Tugas Latihan:
a - Perbarui baris-baris daftar dari baris yang memuat "Task: Choose 偏薄 in the 厚度 row" sampai baris yang memuat "The height and" dengan mengganti "Choose" menjadi "Select" tanpa mengubah hal lain. Tuliskan kembali baris-baris itu saja.
b - Teruskan renungan tentang petinju yang sombong itu, dimulai sesudah kalimat terakhirnya.

Kutipan Terpilih:
==*==
BUKAN PETINJU SEMBARANGAN

BUKAN PETINJU SEMBARANGAN 

Bacaan Setahun: 
2 Raj. 6 , Mal. 1-2,  Mat. 10 

“Oleh karena itu, aku tidak berlari tanpa tujuan dan aku bukan petinju yang asal memukul saja. Akan tetapi, aku melatih tubuhku dan menguasainya sepenuhnya, supaya setelah memberitakan Injil kepada orang lain, aku sendiri tidak ditolak” (1 Korintus 9:26-27)

Kemarin, saya melihat di YouTube tayangan seorang petinju berpengalaman yang mengejek penantangnya dan berperilaku sombong dengan meremehkan penantangnya. Dia terus meminta penantangnya untuk memukulinya, dan dengan lincah dia berhasil menghindari pukulan lawannya dengan gerakan yang cepat. Teknik bertinju lawannya memang kalah, namun sikap sombong dan meremehkan membuatnya terkejut oleh satu pukulan swing yang keras. Dia sedikit terhuyung dan kehilangan keseimbangan. Kesempatan ini tidak disia-siakan oleh lawannya, yang terus memberondongnya dengan pukulan-pukulan keras. Dia tidak memiliki kesempatan lagi untuk menghindar. Sang juara berpengalaman kalah KO oleh penantang baru yang dianggap remeh, karena sikap sombong dan meremehkan.
==*==
Cuplikan Data:
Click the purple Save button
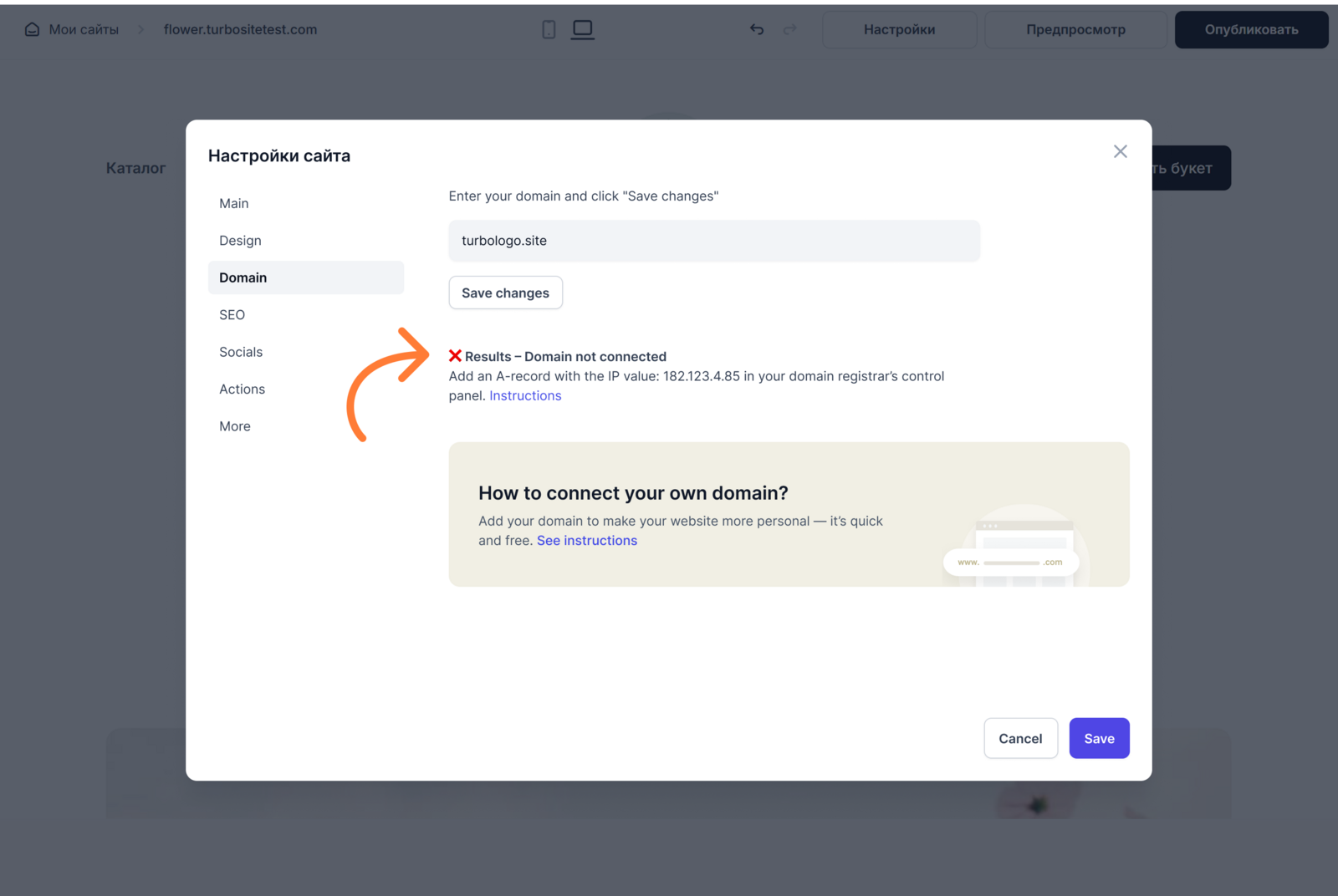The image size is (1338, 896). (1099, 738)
==*==
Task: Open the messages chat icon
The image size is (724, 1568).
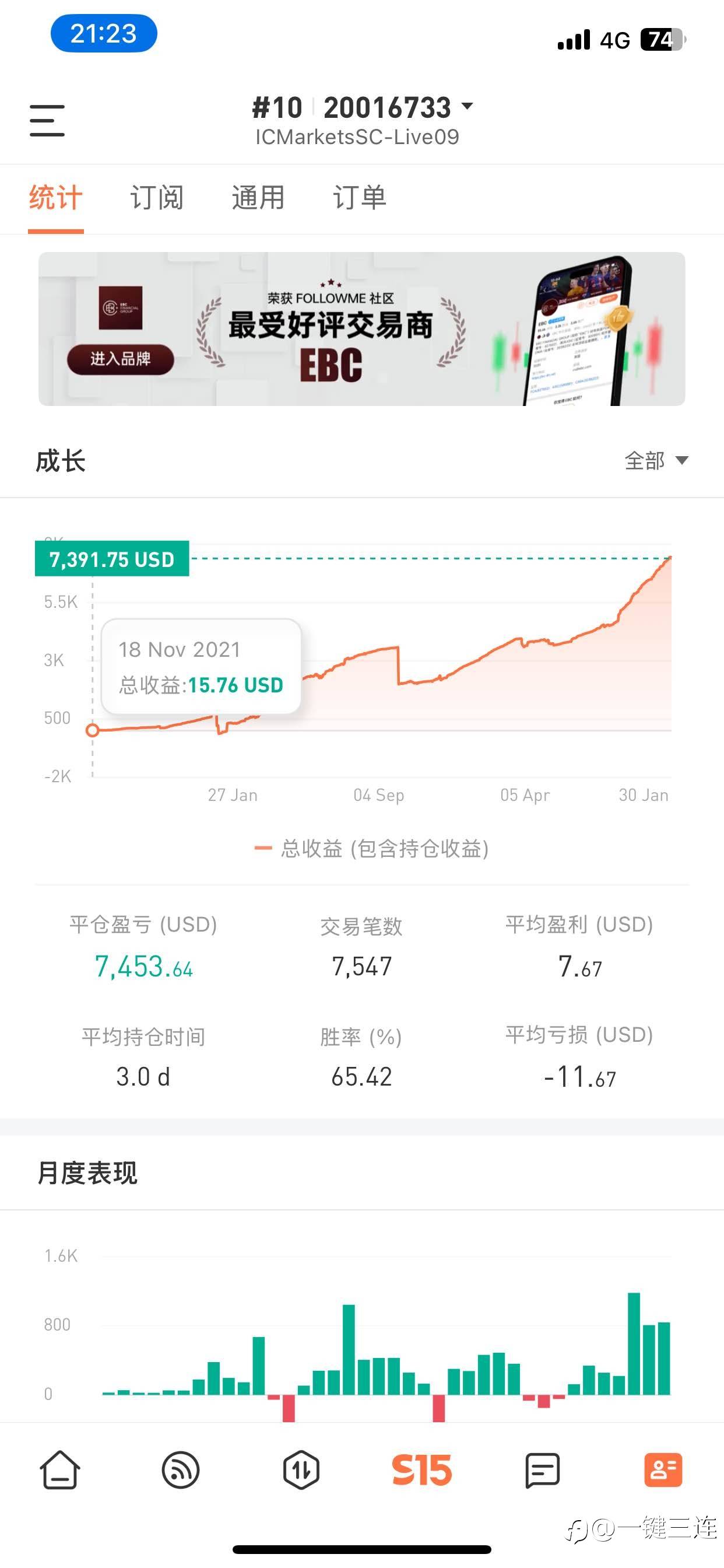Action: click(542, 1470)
==*==
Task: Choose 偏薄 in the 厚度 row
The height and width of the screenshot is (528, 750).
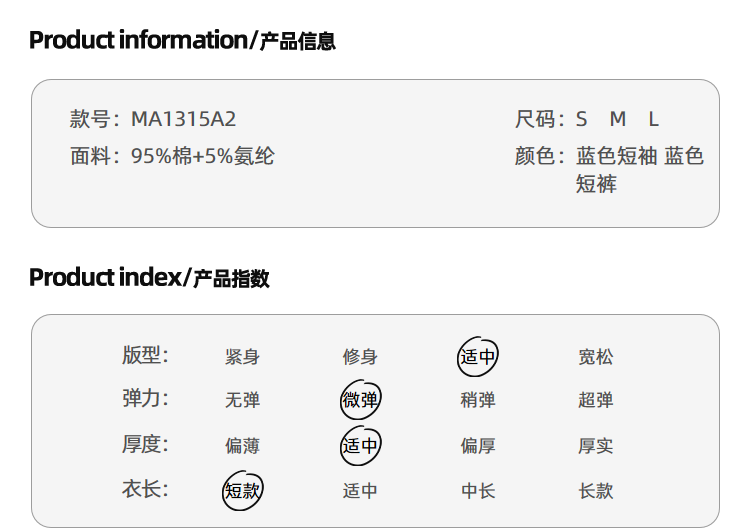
==*==
Hasil Pengerjaan:
a -
Task: Select 偏薄 in the 厚度 row
The height and width of the screenshot is (528, 750).

b -
Hidup Rasul Paulus sebagai seorang rasul dan pemberita Injil adalah seperti “petinju yang tidak sembarangan”. Dia terus berlatih dan selalu fokus setiap saat, seperti yang dia nasihatkan dalam ayat di atas. Dia menyadari bahwa dia dapat “terkecoh oleh pukulan lawan” jika dia lengah sedikit saja. Oleh karena itu, dia melatih tubuhnya dan menguasainya sepenuhnya agar pukulannya selalu tepat sasaran. Karena jika terlalu banyak memukul angin atau memukul sembarangan, dia akan kehilangan tenaga secara sia-sia. Dia tidak ingin kalah karena kecerobohan dan kurang fokus.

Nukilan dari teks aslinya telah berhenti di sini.